Inside, the masonry heater (also called a “Russian furnace”) consists of a large masonry firebox topped with a flue internally configured as a maze. Flue gasses exit the top of the lower firebox and travel up and down and back and forth through the flue maze imparting heat into the masonry before going up the stack. The large mass of the firebox/flue stores the heat and radiates it out into the room over a long period. During winter I usually have one fire per day. I fill the firebox very full and light it off between 6:00 and 8:00 in the evening. The fire is not dampered but burns hot and fast so there’s little creosote buildup. The fire dies out between 10:00 and midnight and I close off the air supply and flue dampers for maximum heat retention. In the morning the fireplace masonry is hot to the touch and it simply radiates its stored heat all day keeping the dome comfortably warm. The fireplace is centrally located to maximize heating, extending into the master bedroom. I added two small forced air fans at the top of the firebox to pull even more air over the face and thus increase heat discharge — although I rarely use them.

There are 11 solar water tubes each about a foot in diameter and 8 feet tall placed in a large south-facing window. Originally designed for aquaculture, they are water-filled with waterbed conditioner added for algae control. In the winter the sun warms the water during the daytime. Even with nighttime temperatures below zero, the tubes can reach 85 deg F on a sunny day — especially if there’s snow on the ground to increase the solar radiation effect. At night the tubes re-radiate heat back into the house and I lower the thermal curtain between the tubes and the large window to prevent heat loss back outside. (The thermal curtain is visible in photo 2).  I worked with American Ingenuity’s designers to ensure the entryway overhang was sized to shade the tubes during the summer and to provide adequate foundation to handle the extra weight of the water.

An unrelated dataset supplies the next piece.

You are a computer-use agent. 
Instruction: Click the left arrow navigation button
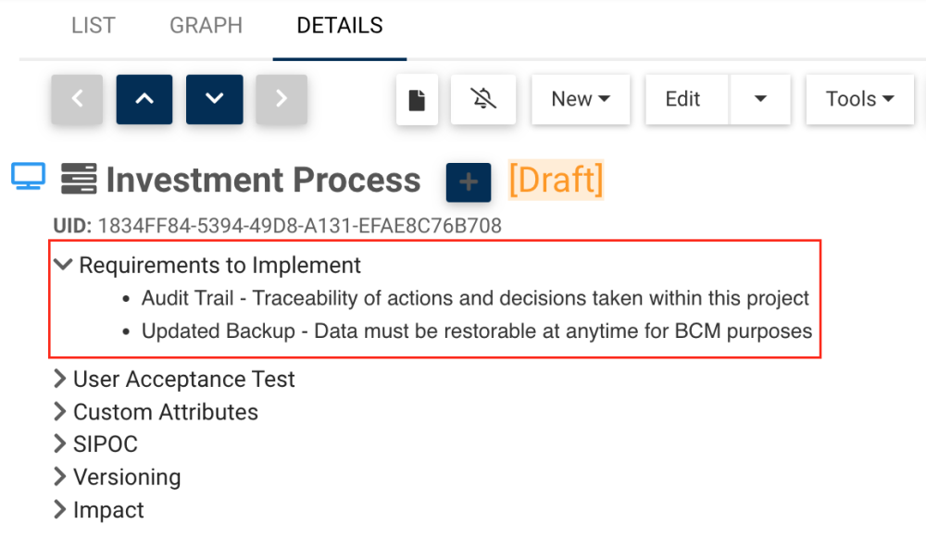tap(78, 99)
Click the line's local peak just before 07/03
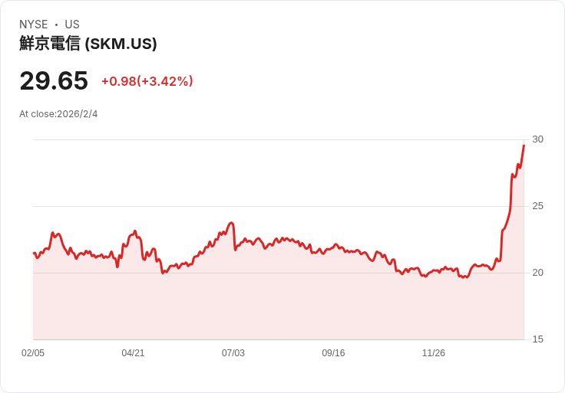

The house generally stays comfortable for up to three days without supplemental heat. However, I also have two small propane direct vent wall heaters which are used only when I expect to be gone for more than two days. I’m working on automating the thermal curtain to be able to raise and lower it for daytime solar gain when I’m not at home.

The following was exerted from a July 1998 Home Power  magazine:  “To power the home they utilized “Photovoltaic array of 32 BP-75 panels supplying an APT3 power center which charges their 2110 Amp-hour Pacific Chloride batteries.  This is enough to last them three to five days, depending on usage. Given their ridge top location, they included lighning protection in the APT.  A Trace SW4024 sine wave inverter provides clean electrical power with no noticeable line noise.  A backup generator is available if needed.”  “There average summertime power consumption is between 150 and 200 kWh/month for 2,700 sq.ft. of living space.  Wintertime consumption is somewhat higher.  For comparison, there average pre-solar usage was near 600 kWh/month in their 2,000 sq.ft. suburban home!”